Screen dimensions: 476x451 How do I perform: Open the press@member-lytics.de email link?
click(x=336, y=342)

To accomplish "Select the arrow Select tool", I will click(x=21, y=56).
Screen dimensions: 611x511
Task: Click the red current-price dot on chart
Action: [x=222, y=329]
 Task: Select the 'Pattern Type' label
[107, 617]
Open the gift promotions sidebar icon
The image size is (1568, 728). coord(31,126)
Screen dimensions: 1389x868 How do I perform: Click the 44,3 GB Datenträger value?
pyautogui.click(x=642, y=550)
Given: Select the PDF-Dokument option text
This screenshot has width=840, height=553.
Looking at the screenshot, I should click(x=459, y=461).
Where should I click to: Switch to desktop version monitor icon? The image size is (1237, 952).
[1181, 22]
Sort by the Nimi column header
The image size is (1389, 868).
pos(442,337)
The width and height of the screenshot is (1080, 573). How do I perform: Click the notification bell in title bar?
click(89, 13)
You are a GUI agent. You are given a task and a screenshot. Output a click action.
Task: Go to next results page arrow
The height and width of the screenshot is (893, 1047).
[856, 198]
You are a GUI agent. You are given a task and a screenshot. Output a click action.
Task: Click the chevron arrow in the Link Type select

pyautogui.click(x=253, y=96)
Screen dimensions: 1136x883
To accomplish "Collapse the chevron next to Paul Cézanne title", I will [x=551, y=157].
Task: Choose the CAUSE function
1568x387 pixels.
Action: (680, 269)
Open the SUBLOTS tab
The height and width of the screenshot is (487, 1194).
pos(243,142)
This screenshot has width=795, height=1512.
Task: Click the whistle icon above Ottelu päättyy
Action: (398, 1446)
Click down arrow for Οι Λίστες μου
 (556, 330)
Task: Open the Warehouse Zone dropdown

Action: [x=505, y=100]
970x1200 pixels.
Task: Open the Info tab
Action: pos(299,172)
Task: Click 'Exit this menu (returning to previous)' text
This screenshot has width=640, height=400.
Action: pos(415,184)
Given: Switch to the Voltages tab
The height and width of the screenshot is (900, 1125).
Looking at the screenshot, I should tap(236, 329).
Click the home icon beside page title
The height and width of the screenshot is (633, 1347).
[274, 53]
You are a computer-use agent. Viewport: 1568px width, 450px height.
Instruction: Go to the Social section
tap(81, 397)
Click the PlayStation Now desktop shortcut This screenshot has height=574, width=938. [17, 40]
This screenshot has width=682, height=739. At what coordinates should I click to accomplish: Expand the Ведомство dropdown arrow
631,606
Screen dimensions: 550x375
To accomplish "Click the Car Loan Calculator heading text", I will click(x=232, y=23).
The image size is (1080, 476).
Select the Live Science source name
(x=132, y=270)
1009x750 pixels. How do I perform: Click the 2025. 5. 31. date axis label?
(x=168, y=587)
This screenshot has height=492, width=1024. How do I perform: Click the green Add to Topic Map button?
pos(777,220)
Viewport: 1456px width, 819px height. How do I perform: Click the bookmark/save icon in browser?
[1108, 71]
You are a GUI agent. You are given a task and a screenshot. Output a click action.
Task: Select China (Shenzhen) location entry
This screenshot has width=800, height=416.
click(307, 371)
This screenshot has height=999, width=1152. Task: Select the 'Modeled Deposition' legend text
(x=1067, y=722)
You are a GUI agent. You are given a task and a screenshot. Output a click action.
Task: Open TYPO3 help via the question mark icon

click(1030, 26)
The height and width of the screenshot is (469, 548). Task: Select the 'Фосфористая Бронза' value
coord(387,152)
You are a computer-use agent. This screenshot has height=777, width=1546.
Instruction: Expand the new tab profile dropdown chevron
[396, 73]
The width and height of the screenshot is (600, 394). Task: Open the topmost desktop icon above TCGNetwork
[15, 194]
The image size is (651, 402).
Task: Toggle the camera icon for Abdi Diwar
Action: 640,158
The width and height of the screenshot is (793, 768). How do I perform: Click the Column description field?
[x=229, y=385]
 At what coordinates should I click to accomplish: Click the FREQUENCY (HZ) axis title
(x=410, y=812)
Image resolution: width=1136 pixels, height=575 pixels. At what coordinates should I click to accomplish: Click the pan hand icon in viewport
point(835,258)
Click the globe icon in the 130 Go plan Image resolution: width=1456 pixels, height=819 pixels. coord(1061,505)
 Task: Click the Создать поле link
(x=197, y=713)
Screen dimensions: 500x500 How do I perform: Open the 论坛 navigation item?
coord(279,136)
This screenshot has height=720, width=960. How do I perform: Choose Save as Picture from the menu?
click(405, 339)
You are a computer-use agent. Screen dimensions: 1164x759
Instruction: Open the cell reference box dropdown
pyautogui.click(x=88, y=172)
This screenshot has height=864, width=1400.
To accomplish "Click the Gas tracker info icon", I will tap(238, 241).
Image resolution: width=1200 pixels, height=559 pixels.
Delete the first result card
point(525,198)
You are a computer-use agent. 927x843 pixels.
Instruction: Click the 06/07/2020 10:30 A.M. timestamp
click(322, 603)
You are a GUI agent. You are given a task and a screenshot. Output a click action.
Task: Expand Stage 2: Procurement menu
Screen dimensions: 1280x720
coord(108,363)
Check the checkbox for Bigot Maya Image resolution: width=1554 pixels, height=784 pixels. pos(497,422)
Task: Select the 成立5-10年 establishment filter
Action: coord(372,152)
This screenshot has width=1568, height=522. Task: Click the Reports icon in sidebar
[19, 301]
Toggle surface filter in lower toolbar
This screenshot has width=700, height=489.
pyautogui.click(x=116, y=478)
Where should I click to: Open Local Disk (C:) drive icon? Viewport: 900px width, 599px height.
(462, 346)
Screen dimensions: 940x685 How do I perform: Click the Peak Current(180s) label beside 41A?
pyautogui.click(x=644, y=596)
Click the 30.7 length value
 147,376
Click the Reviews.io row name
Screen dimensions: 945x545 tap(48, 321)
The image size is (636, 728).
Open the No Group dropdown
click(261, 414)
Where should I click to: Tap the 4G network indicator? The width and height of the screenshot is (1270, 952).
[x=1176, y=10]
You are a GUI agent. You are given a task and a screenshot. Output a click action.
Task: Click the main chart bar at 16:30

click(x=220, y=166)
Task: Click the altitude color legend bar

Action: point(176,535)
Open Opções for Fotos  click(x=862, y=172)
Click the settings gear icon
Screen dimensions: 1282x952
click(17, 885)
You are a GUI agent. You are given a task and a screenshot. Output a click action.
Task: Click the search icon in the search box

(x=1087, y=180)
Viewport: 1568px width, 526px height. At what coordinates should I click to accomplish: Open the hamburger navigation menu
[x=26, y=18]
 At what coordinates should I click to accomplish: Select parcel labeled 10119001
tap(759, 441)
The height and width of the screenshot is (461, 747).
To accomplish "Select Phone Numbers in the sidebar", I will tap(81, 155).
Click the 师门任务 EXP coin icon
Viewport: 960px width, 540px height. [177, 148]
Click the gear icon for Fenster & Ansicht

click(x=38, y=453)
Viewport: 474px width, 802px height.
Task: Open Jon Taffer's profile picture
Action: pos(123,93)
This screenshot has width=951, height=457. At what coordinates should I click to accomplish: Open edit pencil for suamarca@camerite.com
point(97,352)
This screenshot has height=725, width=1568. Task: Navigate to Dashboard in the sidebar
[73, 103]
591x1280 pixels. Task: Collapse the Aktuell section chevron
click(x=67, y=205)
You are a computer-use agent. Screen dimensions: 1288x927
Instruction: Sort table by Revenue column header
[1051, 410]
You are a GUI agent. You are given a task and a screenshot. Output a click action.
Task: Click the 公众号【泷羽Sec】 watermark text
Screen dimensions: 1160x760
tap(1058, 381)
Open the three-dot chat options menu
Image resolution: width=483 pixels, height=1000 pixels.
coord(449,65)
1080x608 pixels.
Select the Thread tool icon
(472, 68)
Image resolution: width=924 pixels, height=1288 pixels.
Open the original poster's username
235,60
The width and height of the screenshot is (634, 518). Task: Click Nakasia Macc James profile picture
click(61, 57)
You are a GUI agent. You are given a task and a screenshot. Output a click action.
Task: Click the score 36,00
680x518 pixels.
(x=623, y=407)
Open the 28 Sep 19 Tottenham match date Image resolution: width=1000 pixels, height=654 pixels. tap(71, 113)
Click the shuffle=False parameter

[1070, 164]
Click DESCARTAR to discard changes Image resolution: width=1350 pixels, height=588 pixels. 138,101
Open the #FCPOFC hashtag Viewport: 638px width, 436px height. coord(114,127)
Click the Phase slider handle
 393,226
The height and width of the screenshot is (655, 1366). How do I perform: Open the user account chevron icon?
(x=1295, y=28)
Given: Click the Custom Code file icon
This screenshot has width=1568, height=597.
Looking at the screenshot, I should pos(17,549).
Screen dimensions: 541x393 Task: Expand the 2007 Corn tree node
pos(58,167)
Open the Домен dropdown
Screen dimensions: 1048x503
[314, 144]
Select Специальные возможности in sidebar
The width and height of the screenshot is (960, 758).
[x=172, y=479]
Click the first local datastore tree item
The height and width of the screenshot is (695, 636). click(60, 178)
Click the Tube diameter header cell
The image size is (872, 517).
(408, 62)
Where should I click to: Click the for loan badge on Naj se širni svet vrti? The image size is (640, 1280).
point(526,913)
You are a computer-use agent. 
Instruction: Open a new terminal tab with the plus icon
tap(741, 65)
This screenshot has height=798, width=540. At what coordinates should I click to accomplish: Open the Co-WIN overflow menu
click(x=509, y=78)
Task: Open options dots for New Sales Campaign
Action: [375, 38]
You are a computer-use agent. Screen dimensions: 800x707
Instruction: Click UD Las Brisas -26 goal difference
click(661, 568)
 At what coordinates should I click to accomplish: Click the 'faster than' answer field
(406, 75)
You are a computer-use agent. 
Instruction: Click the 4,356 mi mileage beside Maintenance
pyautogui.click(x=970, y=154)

● ● ● ● ● ● ●

TASK DESCRIPTION.
Where the data above reaches the line holding "Screen dimensions: 1280x720", begin printing, and stop after the line holding "The image size is (636, 728).". Each line must be reproduced exactly, with nothing else added.

WRITTEN REPLY.
Screen dimensions: 1280x720
coord(108,363)
Check the checkbox for Bigot Maya Image resolution: width=1554 pixels, height=784 pixels. pos(497,422)
Task: Select the 成立5-10年 establishment filter
Action: coord(372,152)
This screenshot has width=1568, height=522. Task: Click the Reports icon in sidebar
[19, 301]
Toggle surface filter in lower toolbar
This screenshot has width=700, height=489.
pyautogui.click(x=116, y=478)
Where should I click to: Open Local Disk (C:) drive icon? Viewport: 900px width, 599px height.
(462, 346)
Screen dimensions: 940x685 How do I perform: Click the Peak Current(180s) label beside 41A?
pyautogui.click(x=644, y=596)
Click the 30.7 length value
 147,376
Click the Reviews.io row name
Screen dimensions: 945x545 tap(48, 321)
The image size is (636, 728).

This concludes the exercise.